** BEGIN Entries shown **

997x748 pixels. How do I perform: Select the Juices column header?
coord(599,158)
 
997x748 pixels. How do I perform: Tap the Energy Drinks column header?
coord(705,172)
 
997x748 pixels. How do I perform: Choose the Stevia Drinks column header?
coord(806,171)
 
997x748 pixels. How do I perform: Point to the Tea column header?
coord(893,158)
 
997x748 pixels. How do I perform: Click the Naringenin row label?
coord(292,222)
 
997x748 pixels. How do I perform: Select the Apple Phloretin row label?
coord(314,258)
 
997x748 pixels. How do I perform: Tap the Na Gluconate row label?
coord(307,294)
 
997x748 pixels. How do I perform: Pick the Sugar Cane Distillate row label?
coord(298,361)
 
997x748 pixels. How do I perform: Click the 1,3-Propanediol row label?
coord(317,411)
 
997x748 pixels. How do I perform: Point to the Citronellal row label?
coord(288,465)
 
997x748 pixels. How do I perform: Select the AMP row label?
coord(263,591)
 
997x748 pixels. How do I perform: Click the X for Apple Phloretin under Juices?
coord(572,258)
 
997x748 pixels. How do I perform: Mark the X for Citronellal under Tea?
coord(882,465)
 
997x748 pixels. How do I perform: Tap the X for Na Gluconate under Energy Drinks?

** END Entries shown **

Exercise instructions — Copy out the lines of the listing word for word. Start at the line containing "997x748 pixels. How do I perform: Mark" and continue through the last line of the listing.

Exercise result —
997x748 pixels. How do I perform: Mark the X for Citronellal under Tea?
coord(882,465)
 
997x748 pixels. How do I perform: Tap the X for Na Gluconate under Energy Drinks?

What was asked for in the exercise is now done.